* TEXT TO READ *
Sunday, November 23, 2008

The "ICK" Factor

Have I told you?

Have I told you lately?

I just know I have
told you that I absofuckinglutely
HATE DATING

and today
is the reason why

no! not because of my
wonderful
absolutely fantabulouso
afternoon in Tres Rios
with Mr. Duvall
but because I drove home
from that wonderful
encounter of the close kind
to have dinner
with a man
I had a coffee date
with earlier in the week

I tried to follow new leads
given by another
and picked
an inexpensive
burger joint with character
and I have to say
that after I related my evening
to the muse
she asked
"Well, how was your burger?"

and I replied
with a laugh
"The food was great, thank goodness!"

"and that is what you hold onto."
she retorted

so let's start
with the "ICK" factor
things that make you
create this
shoulder shuddering
neck waggling
movement
while your vocal chords
wail out
a
"bbbbblllllleaeaeaeahhhh"
sound
and if you can't make that
say
BLECK
really long and low
and you will have an idea

first of all
yes, I found him through
the method of cl
and after posing a question
that he answered in wonderful
and intriguing prose
he won the chance at coffee
but alas
I have been asked many times
by men I have met
if I have ever had a bad experience
and usually I say

no
not really

but I guess the really bad ones
seem to skip my mind
because I choose
not to dwell on it

but tonight
and actually the first night
were really bad ones

the picture he shared
was taken in front
of a castle in Ireland
he has strawberry blond hair
fairly thin
and nice looking
great smile

but the man
waiting outside
the Starbucks
was at least 50 lbs heavier

and I think
well, I could lose a few
so I shouldn't be a weight snob

but then,
he acts as if he looks
just like his pic
and he doesn't have much to say
and then the discussion
moves on
to his ex

why do they always think
I want to know what happened
with their ex's?
WTF is that about

and then it went to
his kids
and how he is trying
to teach his son
how to be good to women
and treat them well
and I wonder
as I sit there

is that what is wrong
with men?
their inept fathers
taught them
everything they know?
I mean
there are a few
who aren't inept
but not many!!!

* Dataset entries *
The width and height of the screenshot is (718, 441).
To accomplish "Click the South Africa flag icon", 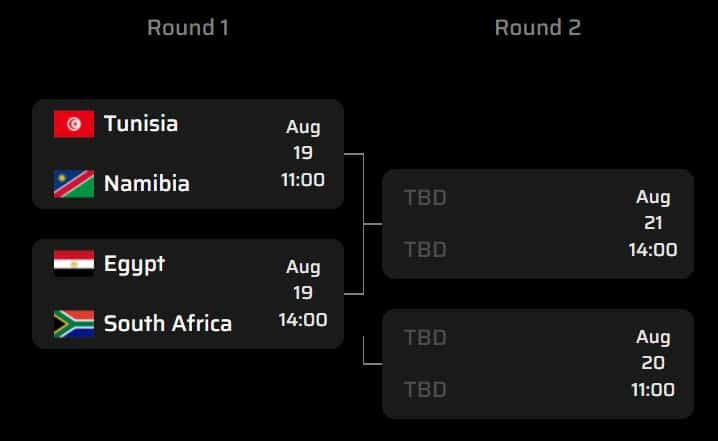I will coord(74,324).
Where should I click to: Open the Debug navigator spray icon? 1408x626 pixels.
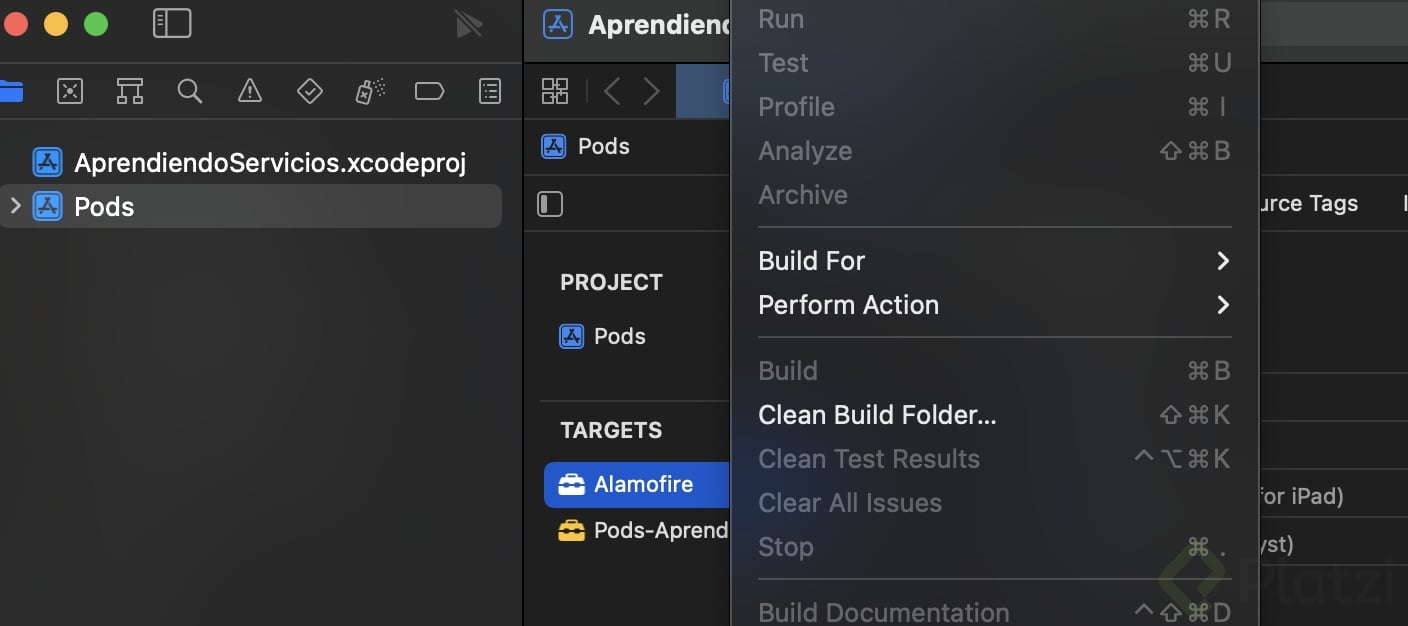pos(370,92)
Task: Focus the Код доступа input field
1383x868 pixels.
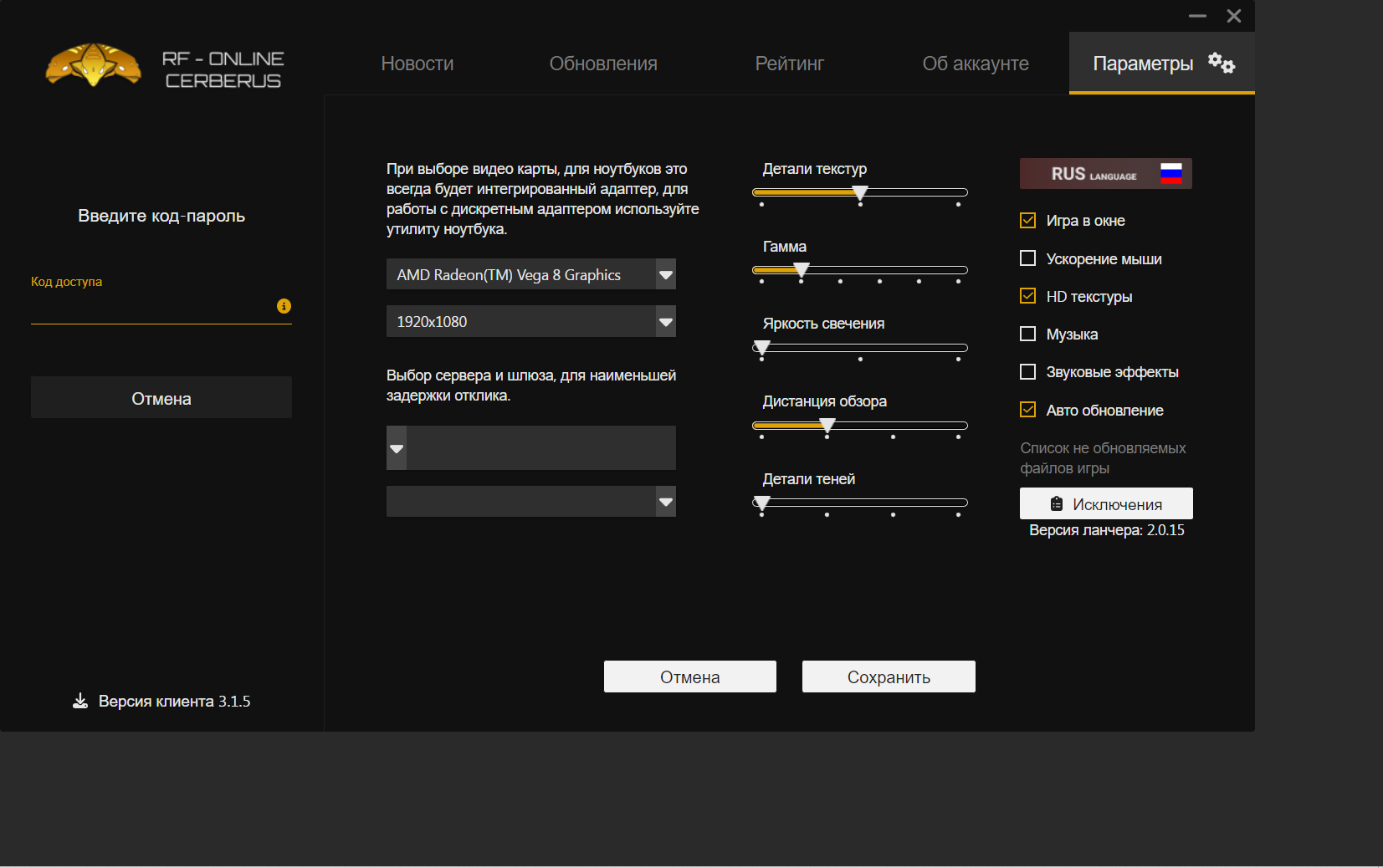Action: (x=151, y=308)
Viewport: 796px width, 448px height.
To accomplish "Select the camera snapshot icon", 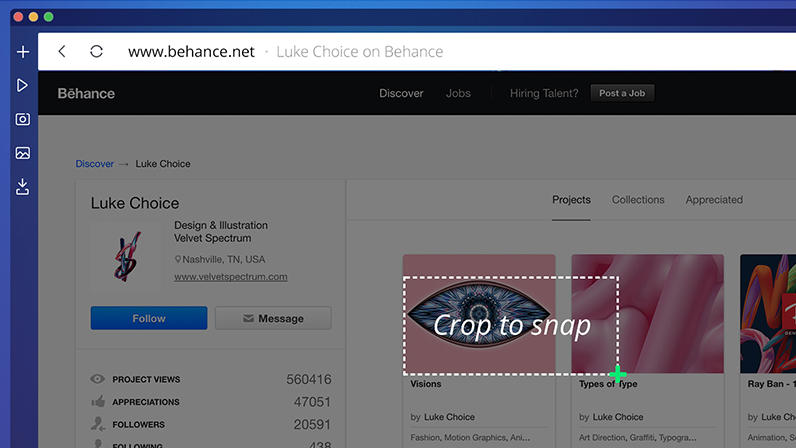I will click(22, 119).
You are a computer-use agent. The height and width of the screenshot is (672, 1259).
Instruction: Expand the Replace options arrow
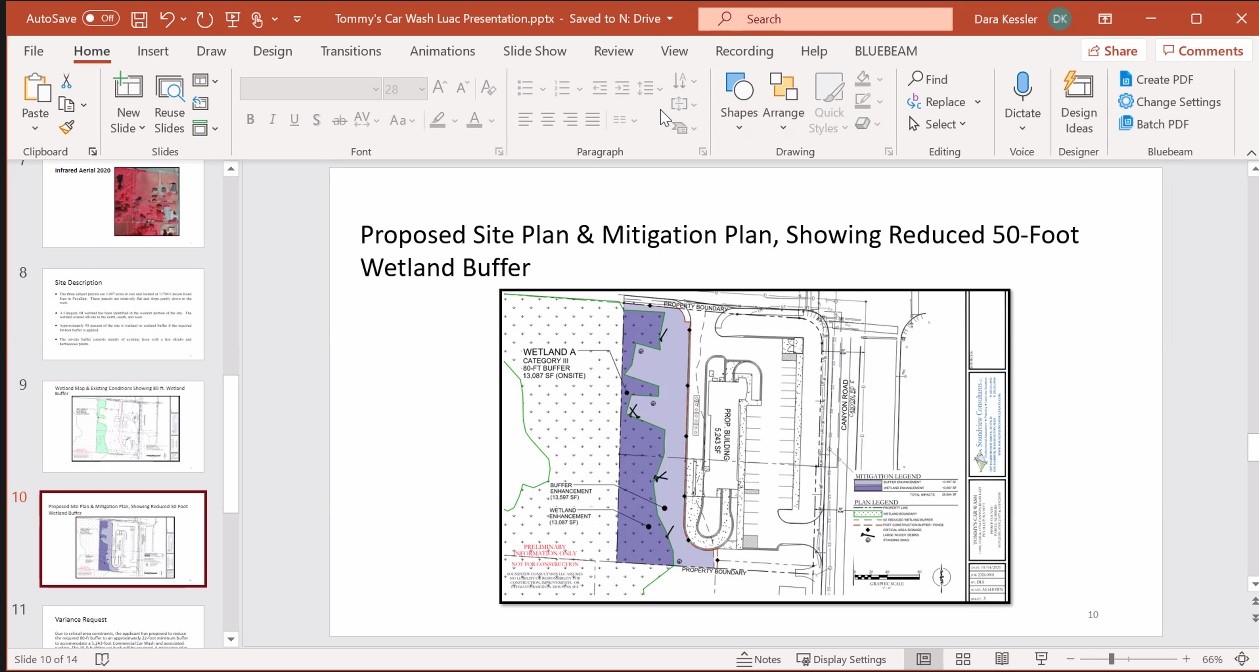tap(978, 102)
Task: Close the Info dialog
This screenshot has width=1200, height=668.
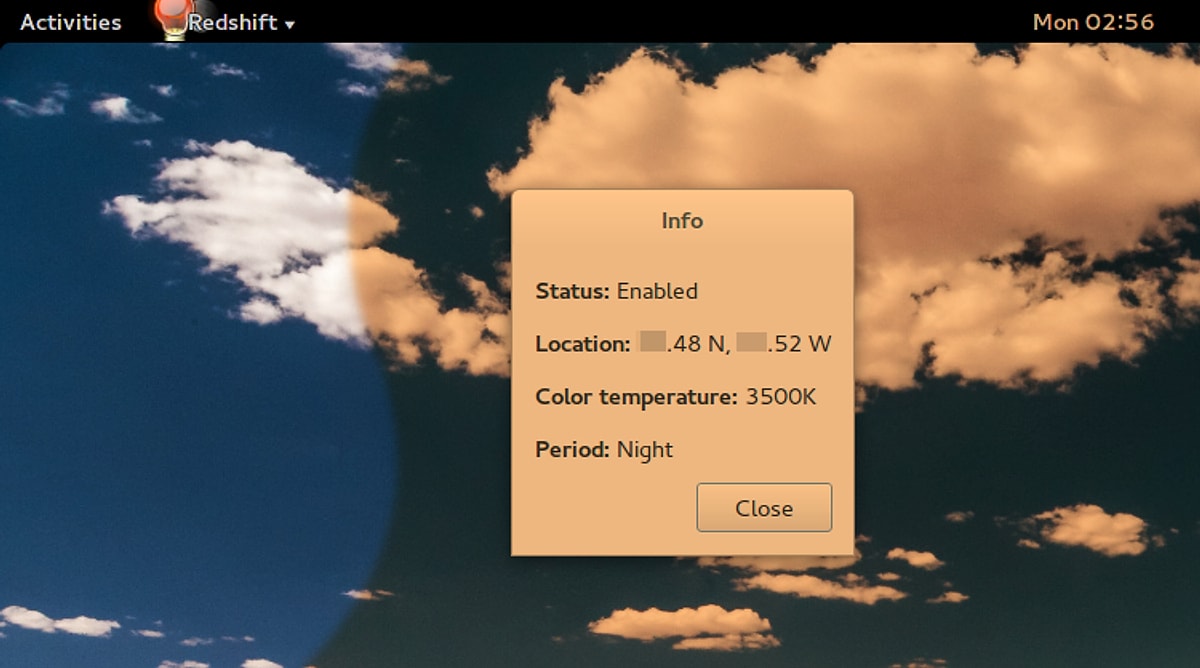Action: (763, 507)
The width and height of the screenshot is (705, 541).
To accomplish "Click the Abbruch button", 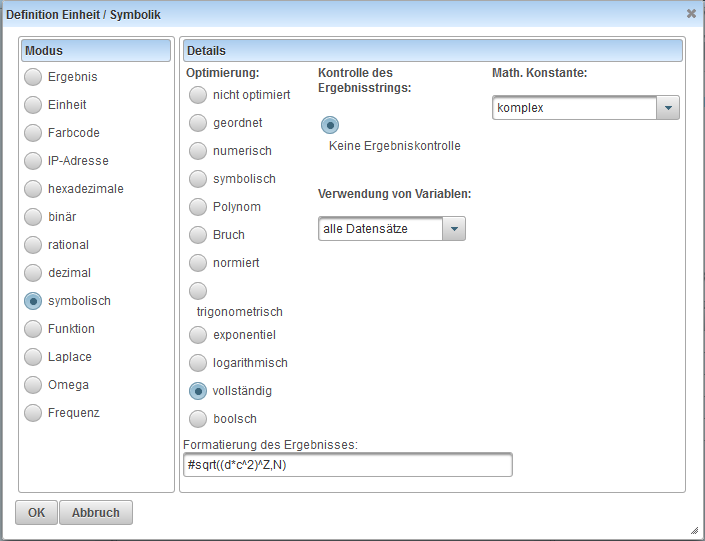I will pos(96,513).
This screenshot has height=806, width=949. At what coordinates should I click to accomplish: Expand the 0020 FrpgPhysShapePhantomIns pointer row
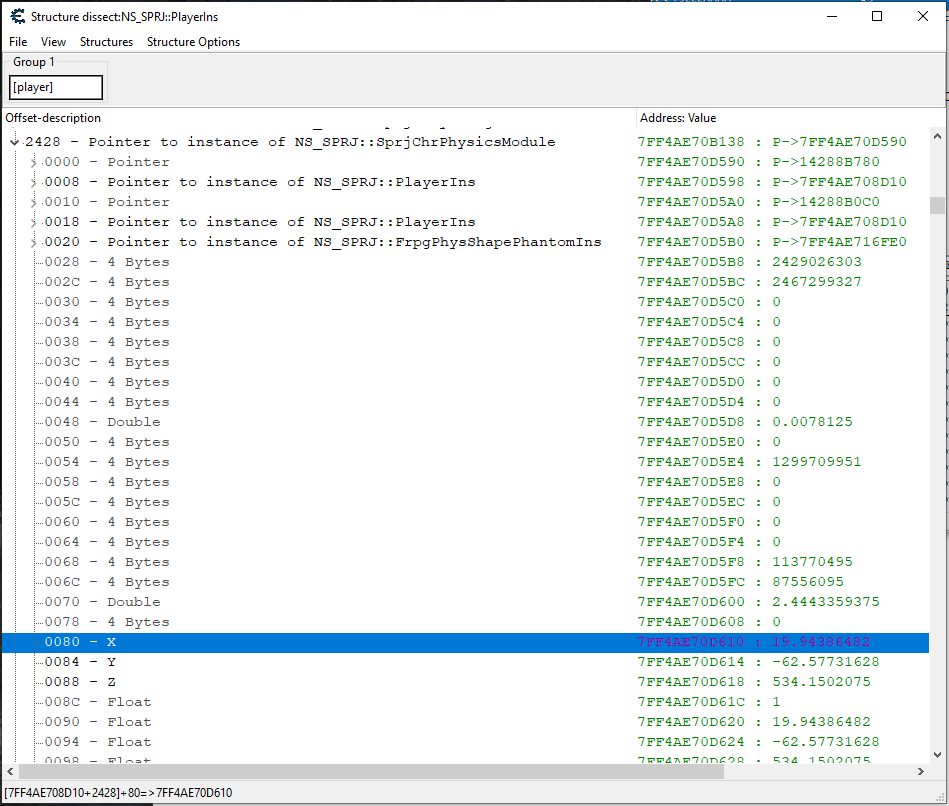34,242
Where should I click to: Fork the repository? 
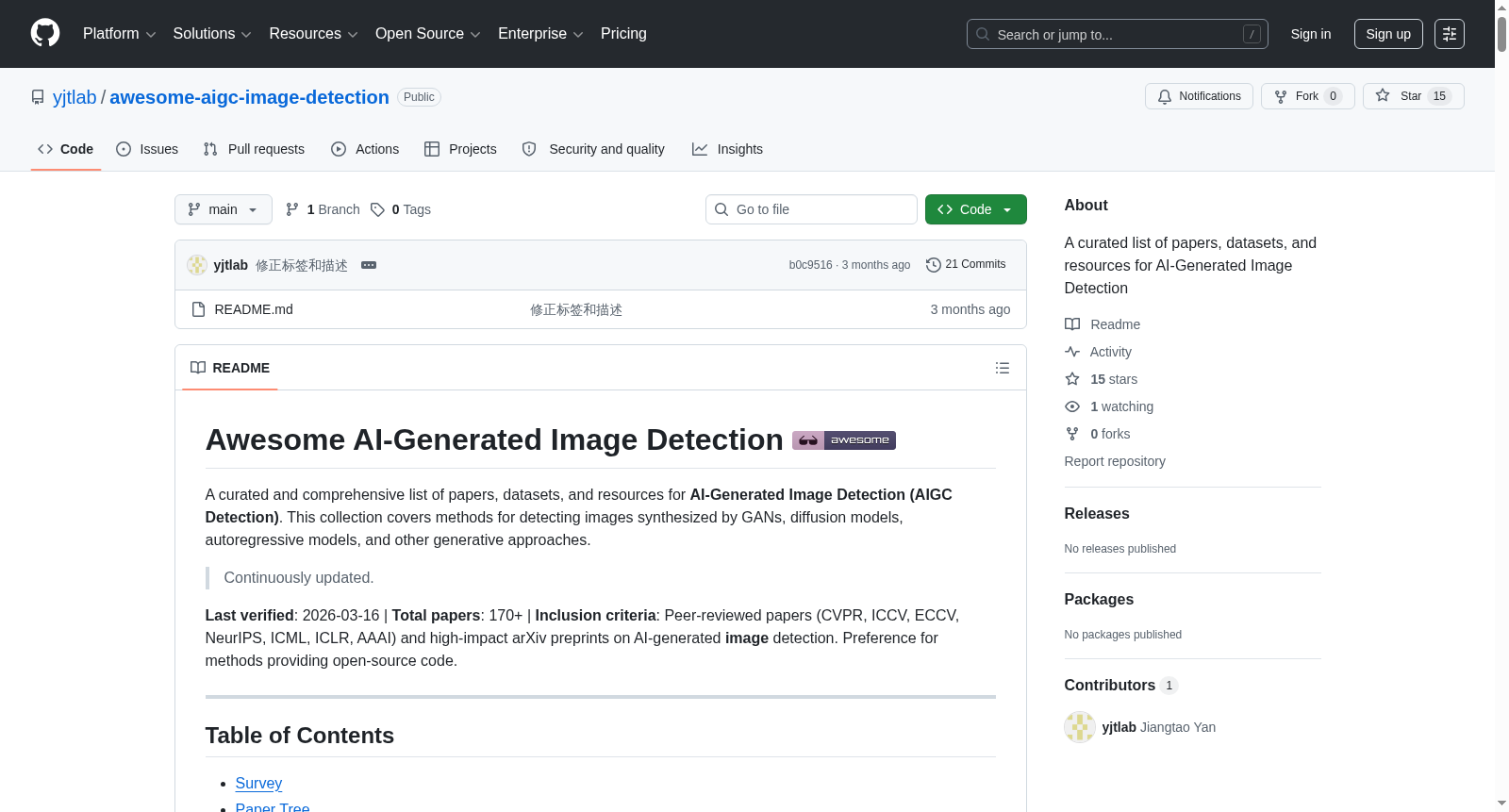click(1307, 96)
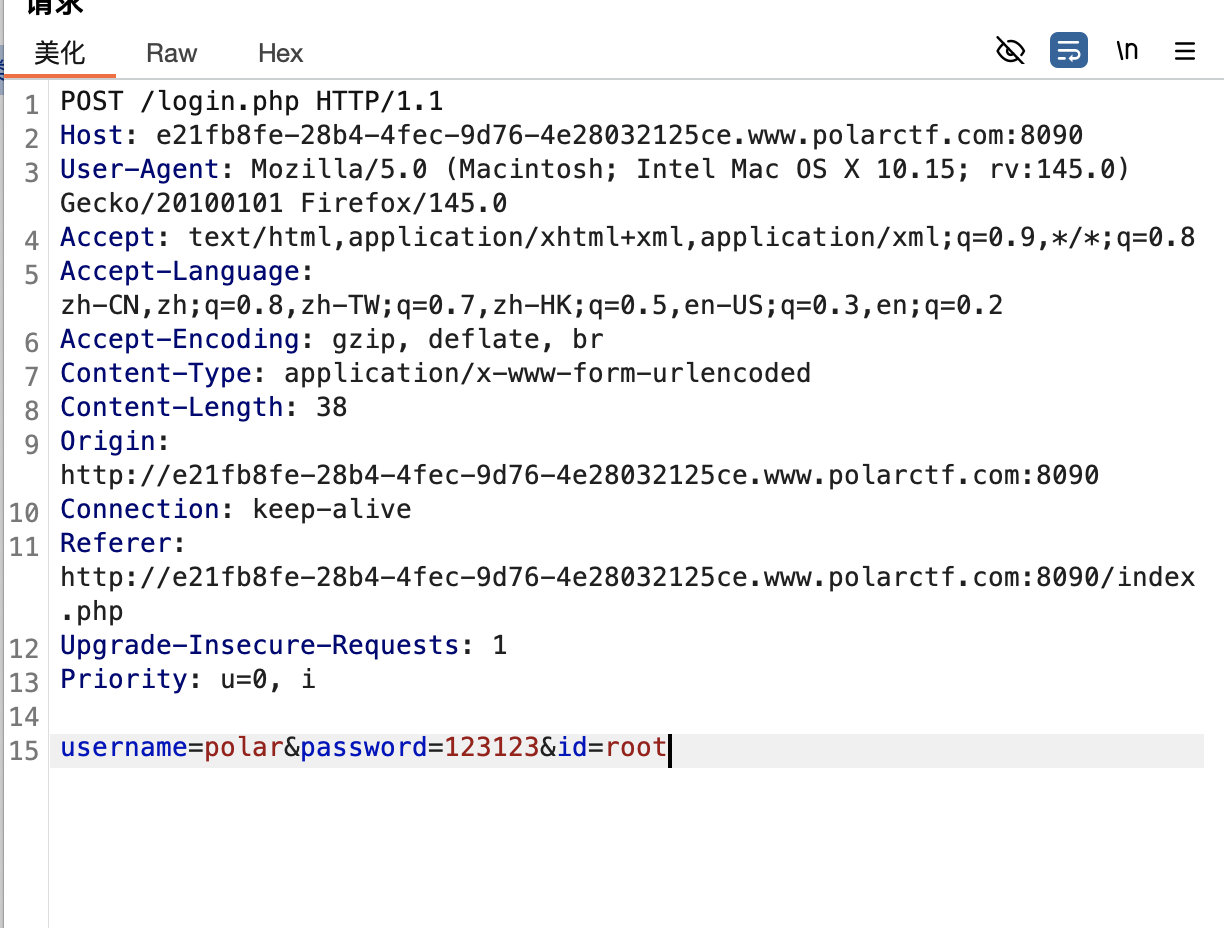1224x928 pixels.
Task: Click the root value of id parameter
Action: pos(636,748)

* CHALLENGES *
A - In the dating post, why does the writer usually answer "no, not really" when men ask about a bad experience? Please explain in one to three sentences.
B - Pick up the dating post after its final line and keep writing.

* ANSWERS TO THE EXERCISE *
A - The really bad experiences seem to slip the writer's mind, because the writer chooses not to dwell on them.

B -
so I cut it short
feigning exhaustion
and make my escape
as quickly as I can
and without being rude
I make sure I give him
a great hug
and thank him for the coffee

and he asks for dinner
and I ask him
if Sunday night is ok
and of course
I didn't know
I would be driving south
for the afternoon at that time
but didn't want to commit
to a long evening
on Friday
or Saturday
if it didn't go any better
than the first conversation
which was a disaster
making me want to scream
and run away

and he was good with that

and tonight

well, he was late
not 5, not 10 but 15 minutes late
the conversation was a struggle
til he got on a roll
about
hunting
he isn't a hunter
he can't understand
shooting a deer
you see, they come up in his yard
and he sees them as pets
and smarter
than cows,
so he can see shooting cows
as sport
but not deer

but then again
when he was a kid
and gathered the eggs
the family chickens layed
he couldn't stand to eat them
or even fish he had caught
cleaned and fillet'd
because he had seen them
actually
looked them in the eye
before he killed them

"ICK" "ICK" "ICK"
and not that I hunt
but come on...

I like eggs, deer sausage
and fish

and then I wondered
how could he eat that burger
and then I remember
oh yeah
we could hunt cows
he didn't even say cattle
oh
but the big thing
that meant a great deal to me
was when our order was ready
and we should go
and pick it up at the counter
he sat on his fat ass
and I got up and got it
and I stood there
and got honey mustard
and napkins
and silverware
and
STill
he SAT

so I took the food,
condiments, and my
happy self
back to the table

and smilingly
served him
his burger
and me
mine.

I know
a small thing
but those are the things
that I do notice
the most.

Then the dog conversation
of his peekipoo
and how his ex
got the lab
and it was the best fit...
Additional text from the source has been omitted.